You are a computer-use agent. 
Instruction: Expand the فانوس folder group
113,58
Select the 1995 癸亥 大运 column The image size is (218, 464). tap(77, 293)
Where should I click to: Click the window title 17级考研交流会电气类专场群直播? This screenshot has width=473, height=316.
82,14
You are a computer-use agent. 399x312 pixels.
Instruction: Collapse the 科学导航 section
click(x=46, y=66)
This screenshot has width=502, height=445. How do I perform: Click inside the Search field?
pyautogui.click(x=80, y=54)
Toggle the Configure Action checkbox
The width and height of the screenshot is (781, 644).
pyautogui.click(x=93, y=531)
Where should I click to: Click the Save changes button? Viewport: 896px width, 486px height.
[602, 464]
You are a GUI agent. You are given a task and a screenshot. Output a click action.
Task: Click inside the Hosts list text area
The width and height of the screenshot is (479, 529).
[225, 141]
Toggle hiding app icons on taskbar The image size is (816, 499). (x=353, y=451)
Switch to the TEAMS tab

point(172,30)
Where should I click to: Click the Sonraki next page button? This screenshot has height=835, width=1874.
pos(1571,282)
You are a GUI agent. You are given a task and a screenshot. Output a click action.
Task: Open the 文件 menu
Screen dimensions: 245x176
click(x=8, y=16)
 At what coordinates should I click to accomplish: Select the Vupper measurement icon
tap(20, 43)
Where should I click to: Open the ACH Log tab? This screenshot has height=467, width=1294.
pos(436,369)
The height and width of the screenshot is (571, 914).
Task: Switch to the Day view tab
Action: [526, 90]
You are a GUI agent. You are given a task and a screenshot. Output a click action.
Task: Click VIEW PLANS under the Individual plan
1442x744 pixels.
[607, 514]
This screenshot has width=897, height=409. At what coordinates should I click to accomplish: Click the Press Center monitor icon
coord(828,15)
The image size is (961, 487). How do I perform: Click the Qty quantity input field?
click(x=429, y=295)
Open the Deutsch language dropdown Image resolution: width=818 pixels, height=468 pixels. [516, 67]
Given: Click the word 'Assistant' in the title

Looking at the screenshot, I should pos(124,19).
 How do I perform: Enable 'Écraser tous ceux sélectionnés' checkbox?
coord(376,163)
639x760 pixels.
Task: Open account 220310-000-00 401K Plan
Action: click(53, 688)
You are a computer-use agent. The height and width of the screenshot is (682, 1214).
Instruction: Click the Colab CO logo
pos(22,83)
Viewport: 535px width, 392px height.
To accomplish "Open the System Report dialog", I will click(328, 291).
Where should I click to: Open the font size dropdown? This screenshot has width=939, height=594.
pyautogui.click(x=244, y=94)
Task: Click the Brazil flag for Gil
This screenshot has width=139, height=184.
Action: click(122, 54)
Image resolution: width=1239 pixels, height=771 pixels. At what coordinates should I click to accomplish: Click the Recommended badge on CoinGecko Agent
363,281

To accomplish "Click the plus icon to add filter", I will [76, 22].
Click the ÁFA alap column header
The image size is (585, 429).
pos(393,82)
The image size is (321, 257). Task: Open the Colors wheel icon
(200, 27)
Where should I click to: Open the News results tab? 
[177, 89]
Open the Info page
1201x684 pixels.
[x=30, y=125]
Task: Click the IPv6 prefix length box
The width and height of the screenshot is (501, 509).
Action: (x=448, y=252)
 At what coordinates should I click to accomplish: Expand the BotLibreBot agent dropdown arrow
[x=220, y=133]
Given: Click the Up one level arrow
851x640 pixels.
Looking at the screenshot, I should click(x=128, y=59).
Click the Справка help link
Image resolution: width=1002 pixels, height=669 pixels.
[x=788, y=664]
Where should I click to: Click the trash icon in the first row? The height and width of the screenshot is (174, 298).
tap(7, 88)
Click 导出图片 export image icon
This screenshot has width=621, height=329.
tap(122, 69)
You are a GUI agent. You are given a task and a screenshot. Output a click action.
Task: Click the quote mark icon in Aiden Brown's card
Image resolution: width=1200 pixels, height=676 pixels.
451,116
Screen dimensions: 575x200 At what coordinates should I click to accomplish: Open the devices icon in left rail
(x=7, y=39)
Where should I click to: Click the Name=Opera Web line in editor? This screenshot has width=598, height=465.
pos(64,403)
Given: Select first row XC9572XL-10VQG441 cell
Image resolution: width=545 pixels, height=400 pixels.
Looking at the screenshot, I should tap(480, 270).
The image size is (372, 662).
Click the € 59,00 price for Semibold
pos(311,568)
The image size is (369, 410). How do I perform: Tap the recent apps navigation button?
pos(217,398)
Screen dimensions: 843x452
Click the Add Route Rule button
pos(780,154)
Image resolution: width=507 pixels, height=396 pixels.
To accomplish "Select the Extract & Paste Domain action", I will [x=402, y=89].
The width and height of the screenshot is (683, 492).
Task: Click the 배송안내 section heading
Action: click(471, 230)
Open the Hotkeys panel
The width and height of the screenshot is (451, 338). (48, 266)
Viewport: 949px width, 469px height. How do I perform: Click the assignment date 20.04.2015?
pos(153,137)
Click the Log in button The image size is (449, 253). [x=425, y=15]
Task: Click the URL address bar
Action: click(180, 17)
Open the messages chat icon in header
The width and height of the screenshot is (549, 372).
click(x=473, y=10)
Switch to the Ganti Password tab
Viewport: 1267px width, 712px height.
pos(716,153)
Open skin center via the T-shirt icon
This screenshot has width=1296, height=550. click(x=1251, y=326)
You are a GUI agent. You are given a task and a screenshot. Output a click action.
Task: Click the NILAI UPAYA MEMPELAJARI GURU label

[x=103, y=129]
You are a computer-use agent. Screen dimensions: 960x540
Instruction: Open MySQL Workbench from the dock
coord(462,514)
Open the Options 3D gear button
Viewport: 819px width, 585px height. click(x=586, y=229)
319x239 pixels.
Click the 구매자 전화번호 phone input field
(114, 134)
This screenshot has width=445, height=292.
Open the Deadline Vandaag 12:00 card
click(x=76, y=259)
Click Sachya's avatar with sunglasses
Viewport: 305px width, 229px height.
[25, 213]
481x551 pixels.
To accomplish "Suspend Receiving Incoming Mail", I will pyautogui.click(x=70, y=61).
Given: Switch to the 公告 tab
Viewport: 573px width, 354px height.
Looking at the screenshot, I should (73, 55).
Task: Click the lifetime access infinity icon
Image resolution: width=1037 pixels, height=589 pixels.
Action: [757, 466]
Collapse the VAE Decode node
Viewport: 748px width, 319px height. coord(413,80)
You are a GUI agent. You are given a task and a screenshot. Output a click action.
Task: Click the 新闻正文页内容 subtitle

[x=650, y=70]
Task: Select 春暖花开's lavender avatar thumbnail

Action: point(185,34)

**Task goal:**
Each of the entries must be set down exactly, none omitted.

**Answer space:**
You are a computer-use agent. 
Instruction: Expand the فانوس folder group
113,58
Select the 1995 癸亥 大运 column The image size is (218, 464). tap(77, 293)
Where should I click to: Click the window title 17级考研交流会电气类专场群直播? This screenshot has width=473, height=316.
82,14
You are a computer-use agent. 399x312 pixels.
Instruction: Collapse the 科学导航 section
click(x=46, y=66)
This screenshot has width=502, height=445. How do I perform: Click inside the Search field?
pyautogui.click(x=80, y=54)
Toggle the Configure Action checkbox
The width and height of the screenshot is (781, 644).
pyautogui.click(x=93, y=531)
Where should I click to: Click the Save changes button? Viewport: 896px width, 486px height.
[602, 464]
You are a GUI agent. You are given a task and a screenshot. Output a click action.
Task: Click inside the Hosts list text area
The width and height of the screenshot is (479, 529).
[225, 141]
Toggle hiding app icons on taskbar The image size is (816, 499). (x=353, y=451)
Switch to the TEAMS tab

point(172,30)
Where should I click to: Click the Sonraki next page button? This screenshot has height=835, width=1874.
pos(1571,282)
You are a GUI agent. You are given a task and a screenshot. Output a click action.
Task: Open the 文件 menu
Screen dimensions: 245x176
click(x=8, y=16)
 At what coordinates should I click to accomplish: Select the Vupper measurement icon
tap(20, 43)
Where should I click to: Open the ACH Log tab? This screenshot has height=467, width=1294.
pos(436,369)
The height and width of the screenshot is (571, 914).
Task: Switch to the Day view tab
Action: [526, 90]
You are a GUI agent. You are given a task and a screenshot. Output a click action.
Task: Click VIEW PLANS under the Individual plan
1442x744 pixels.
[607, 514]
This screenshot has width=897, height=409. At what coordinates should I click to accomplish: Click the Press Center monitor icon
coord(828,15)
The image size is (961, 487). How do I perform: Click the Qty quantity input field?
click(x=429, y=295)
Open the Deutsch language dropdown Image resolution: width=818 pixels, height=468 pixels. [516, 67]
Given: Click the word 'Assistant' in the title

Looking at the screenshot, I should pos(124,19).
 How do I perform: Enable 'Écraser tous ceux sélectionnés' checkbox?
coord(376,163)
639x760 pixels.
Task: Open account 220310-000-00 401K Plan
Action: click(53, 688)
You are a computer-use agent. The height and width of the screenshot is (682, 1214).
Instruction: Click the Colab CO logo
pos(22,83)
Viewport: 535px width, 392px height.
To accomplish "Open the System Report dialog", I will click(328, 291).
Where should I click to: Open the font size dropdown? This screenshot has width=939, height=594.
pyautogui.click(x=244, y=94)
Task: Click the Brazil flag for Gil
This screenshot has width=139, height=184.
Action: click(122, 54)
Image resolution: width=1239 pixels, height=771 pixels. At what coordinates should I click to accomplish: Click the Recommended badge on CoinGecko Agent
363,281

To accomplish "Click the plus icon to add filter", I will [76, 22].
Click the ÁFA alap column header
The image size is (585, 429).
pos(393,82)
The image size is (321, 257). Task: Open the Colors wheel icon
(200, 27)
Where should I click to: Open the News results tab? 
[177, 89]
Open the Info page
1201x684 pixels.
[x=30, y=125]
Task: Click the IPv6 prefix length box
The width and height of the screenshot is (501, 509).
Action: (x=448, y=252)
 At what coordinates should I click to accomplish: Expand the BotLibreBot agent dropdown arrow
[x=220, y=133]
Given: Click the Up one level arrow
851x640 pixels.
Looking at the screenshot, I should click(x=128, y=59).
Click the Справка help link
Image resolution: width=1002 pixels, height=669 pixels.
[x=788, y=664]
Where should I click to: Click the trash icon in the first row? The height and width of the screenshot is (174, 298).
tap(7, 88)
Click 导出图片 export image icon
This screenshot has width=621, height=329.
tap(122, 69)
You are a GUI agent. You are given a task and a screenshot. Output a click action.
Task: Click the quote mark icon in Aiden Brown's card
Image resolution: width=1200 pixels, height=676 pixels.
451,116
Screen dimensions: 575x200 At what coordinates should I click to accomplish: Open the devices icon in left rail
(x=7, y=39)
Where should I click to: Click the Name=Opera Web line in editor? This screenshot has width=598, height=465.
pos(64,403)
Given: Select first row XC9572XL-10VQG441 cell
Image resolution: width=545 pixels, height=400 pixels.
Looking at the screenshot, I should tap(480, 270).
The image size is (372, 662).
Click the € 59,00 price for Semibold
pos(311,568)
The image size is (369, 410). How do I perform: Tap the recent apps navigation button?
pos(217,398)
Screen dimensions: 843x452
Click the Add Route Rule button
pos(780,154)
Image resolution: width=507 pixels, height=396 pixels.
To accomplish "Select the Extract & Paste Domain action", I will [x=402, y=89].
The width and height of the screenshot is (683, 492).
Task: Click the 배송안내 section heading
Action: click(471, 230)
Open the Hotkeys panel
The width and height of the screenshot is (451, 338). (48, 266)
Viewport: 949px width, 469px height. How do I perform: Click the assignment date 20.04.2015?
pos(153,137)
Click the Log in button The image size is (449, 253). [x=425, y=15]
Task: Click the URL address bar
Action: click(180, 17)
Open the messages chat icon in header
The width and height of the screenshot is (549, 372).
click(x=473, y=10)
Switch to the Ganti Password tab
Viewport: 1267px width, 712px height.
pos(716,153)
Open skin center via the T-shirt icon
This screenshot has width=1296, height=550. click(x=1251, y=326)
You are a GUI agent. You are given a task and a screenshot. Output a click action.
Task: Click the NILAI UPAYA MEMPELAJARI GURU label

[x=103, y=129]
You are a computer-use agent. Screen dimensions: 960x540
Instruction: Open MySQL Workbench from the dock
coord(462,514)
Open the Options 3D gear button
Viewport: 819px width, 585px height. click(x=586, y=229)
319x239 pixels.
Click the 구매자 전화번호 phone input field
(114, 134)
This screenshot has width=445, height=292.
Open the Deadline Vandaag 12:00 card
click(x=76, y=259)
Click Sachya's avatar with sunglasses
Viewport: 305px width, 229px height.
[25, 213]
481x551 pixels.
To accomplish "Suspend Receiving Incoming Mail", I will pyautogui.click(x=70, y=61).
Given: Switch to the 公告 tab
Viewport: 573px width, 354px height.
Looking at the screenshot, I should (73, 55).
Task: Click the lifetime access infinity icon
Image resolution: width=1037 pixels, height=589 pixels.
Action: [757, 466]
Collapse the VAE Decode node
Viewport: 748px width, 319px height. coord(413,80)
You are a GUI agent. You are given a task and a screenshot. Output a click action.
Task: Click the 新闻正文页内容 subtitle

[x=650, y=70]
Task: Select 春暖花开's lavender avatar thumbnail

Action: point(185,34)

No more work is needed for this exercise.